On Sun, Feb 25, 2018 at 08:44:46PM -0500, Jeff King wrote:
> On Sat, Feb 24, 2018 at 04:18:36PM +0100, Lars Schneider wrote:
>
> > > We always use the in-repo contents when generating 'diff'. I think
> > > by "attribute to be used in diff", what you are reallying after is
> > > to convert the in-repo contents to that encoding _BEFORE_ running
> > > 'diff' on it. E.g. in-repo UTF-16 that can have NUL bytes all over
> > > the place will not diff well with the xdiff machinery, but if you
> > > first convert it to UTF-8 and have xdiff work on it, you can get
> > > reasonable result out of it. It is unclear what encoding you want
> > > your final diff output in (it is equally valid in such a set-up to
> > > desire your patch output in UTF-16 or UTF-8), but assuming that you
> > > want UTF-8 in your patch output, perhaps we do not have to break
> > > gitk users by hijacking the 'encoding' attribute. Instead what you
> > > want is a single bit that says between in-repo or working tree which
> > > representation should be given to the xdiff machinery.
> >
> > I fear that we could confuse users with an additional knob/bit that
> > defines what we diff against. Git always diff'ed against in-repo
> > content and I feel it should stay that way.
>
> Well, except for textconv. You can already do this:
>
> echo "foo diff=utf16" >.gitattributes
> git config diff.utf16.textconv 'iconv -f utf16 -t utf8'
>
> We could make that easier to use and much more efficient by:
>
> 1. Allowing a special syntax for textconv filters that kicks off an
> internal iconv.
>
> 2. Providing baked-in config for utf16.
>
> The patch below provides a sketch.
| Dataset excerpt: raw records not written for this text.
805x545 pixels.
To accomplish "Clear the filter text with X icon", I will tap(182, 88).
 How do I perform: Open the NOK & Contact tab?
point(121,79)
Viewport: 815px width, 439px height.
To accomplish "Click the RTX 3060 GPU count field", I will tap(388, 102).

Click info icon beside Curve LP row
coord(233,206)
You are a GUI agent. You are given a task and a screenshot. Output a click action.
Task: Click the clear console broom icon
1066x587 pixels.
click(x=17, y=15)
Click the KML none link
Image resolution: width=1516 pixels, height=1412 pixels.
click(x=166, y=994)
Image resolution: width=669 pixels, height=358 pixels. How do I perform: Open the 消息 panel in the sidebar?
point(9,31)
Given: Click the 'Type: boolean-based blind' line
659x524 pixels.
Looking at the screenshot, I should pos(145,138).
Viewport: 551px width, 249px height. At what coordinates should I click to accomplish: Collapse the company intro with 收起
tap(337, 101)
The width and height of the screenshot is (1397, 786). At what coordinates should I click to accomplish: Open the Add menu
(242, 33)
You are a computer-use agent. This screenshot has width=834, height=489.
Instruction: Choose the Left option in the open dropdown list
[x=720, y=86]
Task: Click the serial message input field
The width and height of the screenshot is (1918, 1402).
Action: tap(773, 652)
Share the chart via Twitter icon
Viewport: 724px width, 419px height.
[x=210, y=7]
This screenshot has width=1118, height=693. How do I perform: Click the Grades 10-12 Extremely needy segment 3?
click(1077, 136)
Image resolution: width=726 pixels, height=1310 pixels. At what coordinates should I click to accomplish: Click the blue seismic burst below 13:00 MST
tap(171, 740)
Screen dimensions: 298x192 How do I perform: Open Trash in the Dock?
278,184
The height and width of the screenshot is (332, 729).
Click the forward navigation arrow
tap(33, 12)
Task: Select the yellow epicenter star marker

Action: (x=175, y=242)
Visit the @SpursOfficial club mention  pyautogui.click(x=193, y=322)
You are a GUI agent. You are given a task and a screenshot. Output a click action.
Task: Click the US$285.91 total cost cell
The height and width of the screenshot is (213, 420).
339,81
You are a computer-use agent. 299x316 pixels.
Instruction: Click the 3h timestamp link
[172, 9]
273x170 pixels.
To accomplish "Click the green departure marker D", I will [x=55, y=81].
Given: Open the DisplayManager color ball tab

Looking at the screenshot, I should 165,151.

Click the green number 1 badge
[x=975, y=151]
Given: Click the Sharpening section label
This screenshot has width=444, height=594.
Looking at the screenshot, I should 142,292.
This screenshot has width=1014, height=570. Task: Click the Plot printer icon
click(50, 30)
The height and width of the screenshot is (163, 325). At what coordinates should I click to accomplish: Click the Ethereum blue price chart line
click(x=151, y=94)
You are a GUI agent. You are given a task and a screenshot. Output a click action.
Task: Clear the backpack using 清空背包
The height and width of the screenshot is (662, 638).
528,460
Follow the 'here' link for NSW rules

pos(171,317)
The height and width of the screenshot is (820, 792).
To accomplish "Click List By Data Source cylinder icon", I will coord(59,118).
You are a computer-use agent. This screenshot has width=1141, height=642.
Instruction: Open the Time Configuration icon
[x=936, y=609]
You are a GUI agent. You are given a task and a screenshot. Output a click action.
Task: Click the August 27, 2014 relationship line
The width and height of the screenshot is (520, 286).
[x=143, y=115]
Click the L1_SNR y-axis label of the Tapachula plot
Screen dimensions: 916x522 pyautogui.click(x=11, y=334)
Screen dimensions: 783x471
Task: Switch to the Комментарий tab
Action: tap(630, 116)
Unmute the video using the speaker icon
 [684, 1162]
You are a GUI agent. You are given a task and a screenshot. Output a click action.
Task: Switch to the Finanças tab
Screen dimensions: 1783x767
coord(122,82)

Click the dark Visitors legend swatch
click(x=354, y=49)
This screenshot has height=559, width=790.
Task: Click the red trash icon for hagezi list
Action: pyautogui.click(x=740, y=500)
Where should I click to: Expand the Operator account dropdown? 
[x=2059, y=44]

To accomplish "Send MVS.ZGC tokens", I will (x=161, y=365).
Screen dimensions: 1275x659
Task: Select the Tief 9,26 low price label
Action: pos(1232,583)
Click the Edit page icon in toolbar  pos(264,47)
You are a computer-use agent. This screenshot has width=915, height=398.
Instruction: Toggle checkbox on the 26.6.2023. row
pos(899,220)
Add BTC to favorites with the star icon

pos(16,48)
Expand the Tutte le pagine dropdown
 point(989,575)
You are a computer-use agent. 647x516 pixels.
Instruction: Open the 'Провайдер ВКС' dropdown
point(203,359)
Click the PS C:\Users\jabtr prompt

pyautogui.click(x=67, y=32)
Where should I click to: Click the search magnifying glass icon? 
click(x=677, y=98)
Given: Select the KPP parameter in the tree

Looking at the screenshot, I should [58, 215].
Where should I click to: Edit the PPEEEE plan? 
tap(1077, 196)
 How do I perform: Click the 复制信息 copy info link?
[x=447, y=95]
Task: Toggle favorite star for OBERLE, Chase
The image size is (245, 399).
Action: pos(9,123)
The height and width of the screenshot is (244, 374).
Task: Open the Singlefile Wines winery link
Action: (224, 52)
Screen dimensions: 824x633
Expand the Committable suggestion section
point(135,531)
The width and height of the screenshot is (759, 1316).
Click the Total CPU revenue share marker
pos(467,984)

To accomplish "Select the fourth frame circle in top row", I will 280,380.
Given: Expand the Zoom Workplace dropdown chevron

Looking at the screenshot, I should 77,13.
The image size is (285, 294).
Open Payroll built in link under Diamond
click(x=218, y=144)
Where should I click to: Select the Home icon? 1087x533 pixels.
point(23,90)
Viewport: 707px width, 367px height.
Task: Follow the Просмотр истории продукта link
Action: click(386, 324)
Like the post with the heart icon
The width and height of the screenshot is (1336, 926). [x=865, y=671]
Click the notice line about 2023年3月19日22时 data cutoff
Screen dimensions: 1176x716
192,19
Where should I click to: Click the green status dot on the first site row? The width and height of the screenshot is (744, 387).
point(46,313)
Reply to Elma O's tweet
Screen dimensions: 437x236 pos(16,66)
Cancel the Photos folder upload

But I think Torsten raised a good
> point that you might want the encoding conversion to be independent of
> other diff characteristics (so, e.g., you might say "this is utf16 but
> once converted treat it like C code for finding funcnames, etc").
>
> ---
> diff --git a/diff.c b/diff.c
> index 21c3838b25..04032e059c 100644
> --- a/diff.c
> +++ b/diff.c
> @@ -5968,6 +5968,21 @@ struct diff_filepair *diff_unmerge(struct diff_options
> *options, const char *pat
> return pair;
> }
>
> +static char *iconv_textconv(const char *encoding, struct diff_filespec *spec,
> + size_t *outsize)
> +{
> + char *ret;
> + int outsize_int; /* this really should be a size_t */
> +
> + if (diff_populate_filespec(spec, 0))
> + die("unable to load content for %s", spec->path);
> + ret = reencode_string_len(spec->data, spec->size,
> + "utf-8", /* should be log_output_encoding? */
> + encoding, &outsize_int);
> + *outsize = outsize_int;
> + return ret;
> +}
> +
> static char *run_textconv(const char *pgm, struct diff_filespec *spec,
> size_t *outsize)
> {
> @@ -5978,6 +5993,9 @@ static char *run_textconv(const char *pgm, struct
> diff_filespec *spec,
> struct strbuf buf = STRBUF_INIT;
> int err = 0;
>
> + if (skip_prefix(pgm, "iconv:", &pgm))
> + return iconv_textconv(pgm, spec, outsize);
> +
> temp = prepare_temp_file(spec->path, spec);
> *arg++ = pgm;
> *arg++ = temp->name;
> diff --git a/userdiff.c b/userdiff.c
> index dbfb4e13cd..48fa7e8bdd 100644
> --- a/userdiff.c
> +++ b/userdiff.c
> @@ -161,6 +161,7 @@ IPATTERN("css",
> "-?[_a-zA-Z][-_a-zA-Z0-9]*" /* identifiers */
> "|-?[0-9]+|\\#[0-9a-fA-F]+" /* numbers */
> ),
> +{ "utf16", NULL, -1, { NULL, 0 }, NULL, "iconv:utf16" },
> { "default", NULL, -1, { NULL, 0 } },
> };
> #undef PATTERNS
The patch looks like a possible step into the right direction -
some minor notes: "utf8" is better written as "UTF-8", when talking
to iconv.h, same for utf16.
But, how do I activate the diff ?
I have in .gitattributes
XXXenglish.txt diff=UTF-16
and in .git/config
[diff "UTF-16"]
command = iconv:UTF-16
What am I doing wrong ?